Chretien-Martin balanced budgets. Trudeau has committed himself to a policy of deliberate deficits in an attempt to stimulate growth. Chretien-Martin eschewed redistributive taxes. Trudeau campaigned on a promise to increase taxes on wealthier Canadians to a new combined federal-provincial top rate above 50 percent. Chretien-Martin signed the North American Free Trade Agreement. Trudeau has squirmed to avoid committing to the Trans-Pacific Partnership.
Even before 2014-15, however, the populist anger expressed by Sanders and Corbyn could be heard in Canada, too. Canada has done a better job than the United States of sharing the proceeds of economic growth. Yet even in comparatively egalitarian Canada, rewards have tended to concentrate at the top of the income distribution. Earlier in the decade, resentment among middle-income Canadians toward the more affluent was offset by relief when Canadians compared themselves to Americans. As time has passed, however, the relief has waned and the resentment has intensified. It was those feelings that Trudeau harnessed, by condemning many small-business owners as tax cheats and telling Canadian business leaders that if they didn’t accept higher taxation now, they’d face even more radical claims in the future.
Trudeau’s strategy succeeded brilliantly, at least in electoral terms. His Liberals have won at least 40 percent of the popular vote, in their best performance since 1997. Leaders of other center-left parties around the world will note the success. Imitation and emulation will follow—across the Atlantic and across the 49th parallel.
You know something? I hope Frum is completely right. I hope he sees the real face of Canada's neo-Trudeau. Christ knows we could use a guy like that!
I have to wonder if Barbara is embarrassed, Mound.

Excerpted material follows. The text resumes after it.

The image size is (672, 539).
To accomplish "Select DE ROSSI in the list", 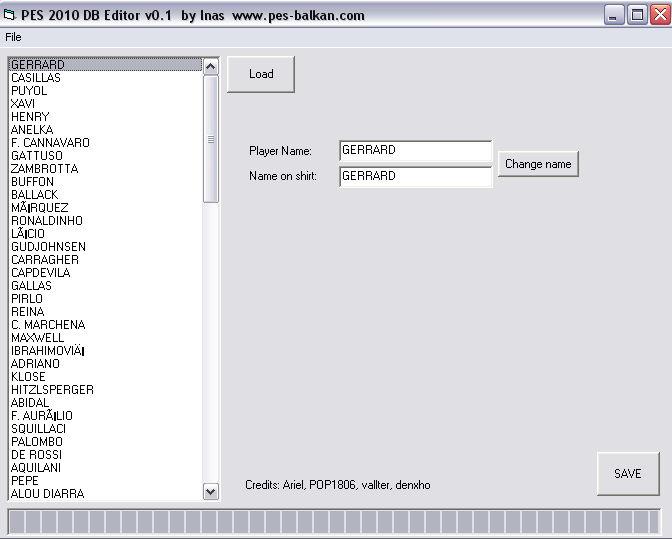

ReplyDeleteI'm not sure Babs wouldn't have followed David and her daughter to the dark side, Owen.
ReplyDeleteDoes Frum not run the Huff Po in Canada. No way he gets paid for his drivel
ReplyDeleteDo you really think it drivel, Steve? Certainly compared to a lot of the Conservative and New Democrat voices it doesn't strike me as that bad.
ReplyDeleteBarbara had compassion and class.
ReplyDeleteUnfortunately the offspring took after the father.